# Data rows start
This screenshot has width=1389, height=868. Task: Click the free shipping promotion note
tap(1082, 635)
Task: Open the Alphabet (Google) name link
# Data rows end
# Data rows start
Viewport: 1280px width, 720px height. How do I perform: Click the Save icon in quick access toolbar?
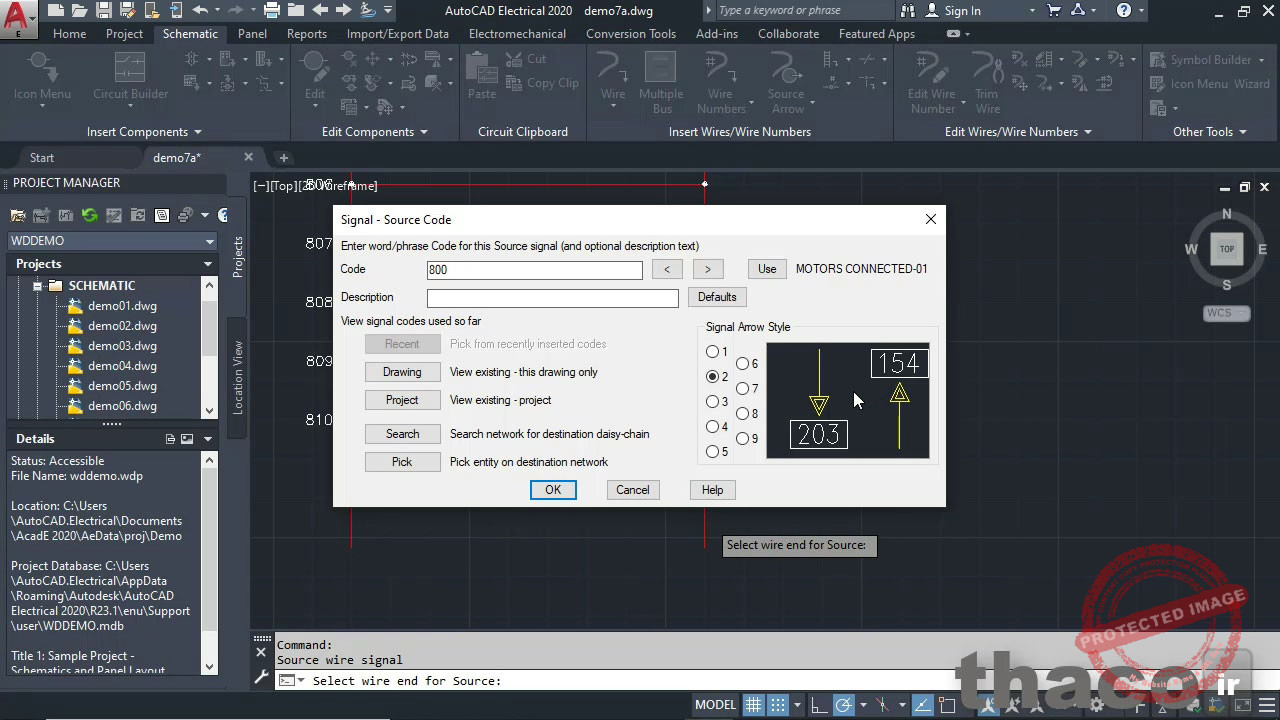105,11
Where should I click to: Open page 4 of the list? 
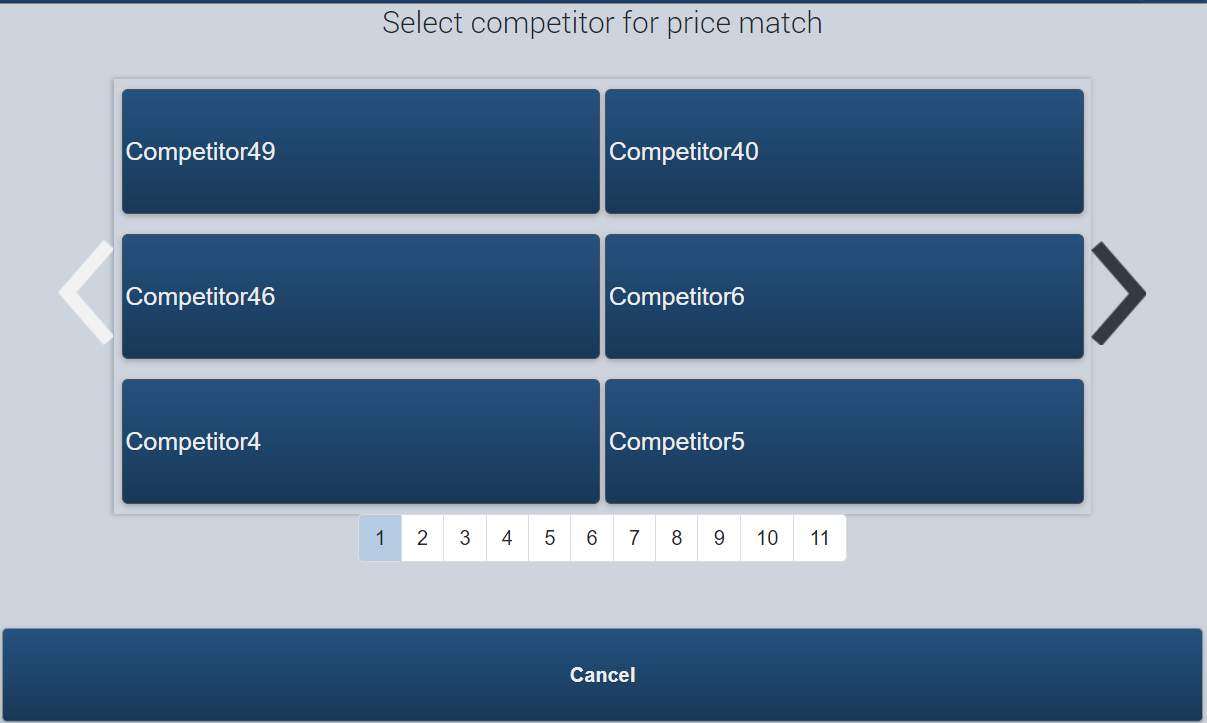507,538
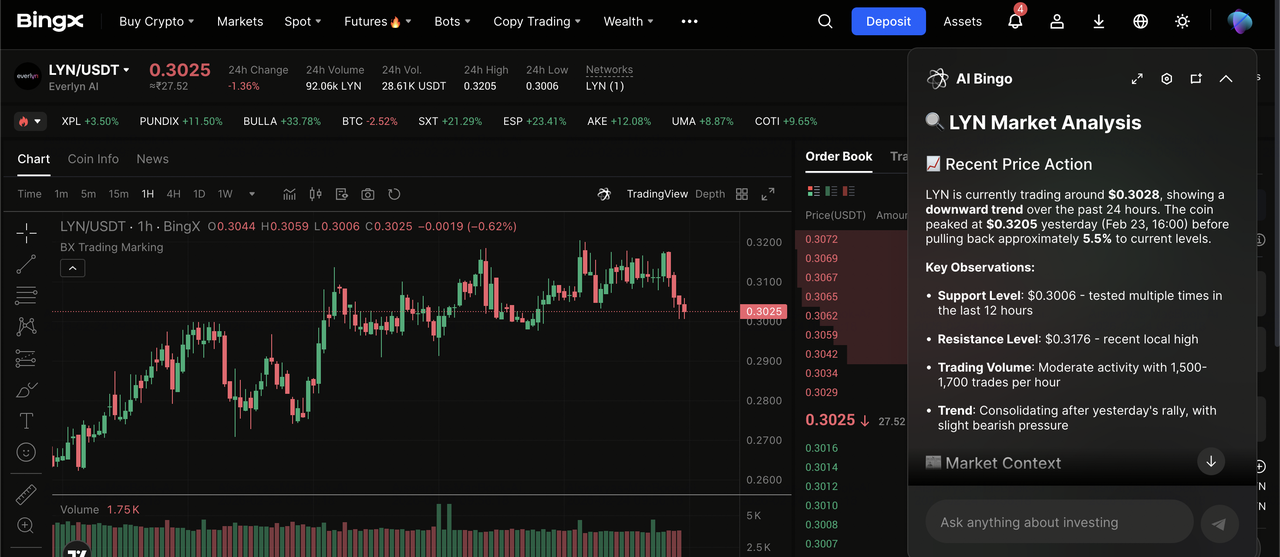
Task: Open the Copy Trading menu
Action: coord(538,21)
# Data rows end
What this task involves: Substitute "title bar" for "quick access toolbar" in the lines from the one containing "Viewport: 1280px width, 720px" through the one containing "Action: coord(538,21)", inclusive, and return only those lines with everything else unchanged. Leave the pictures out of your answer.

Result of the task:
Viewport: 1280px width, 720px height. How do I perform: Click the Save icon in title bar?
105,11
Where should I click to: Open page 4 of the list? 
507,538
Task: Open the Copy Trading menu
Action: coord(538,21)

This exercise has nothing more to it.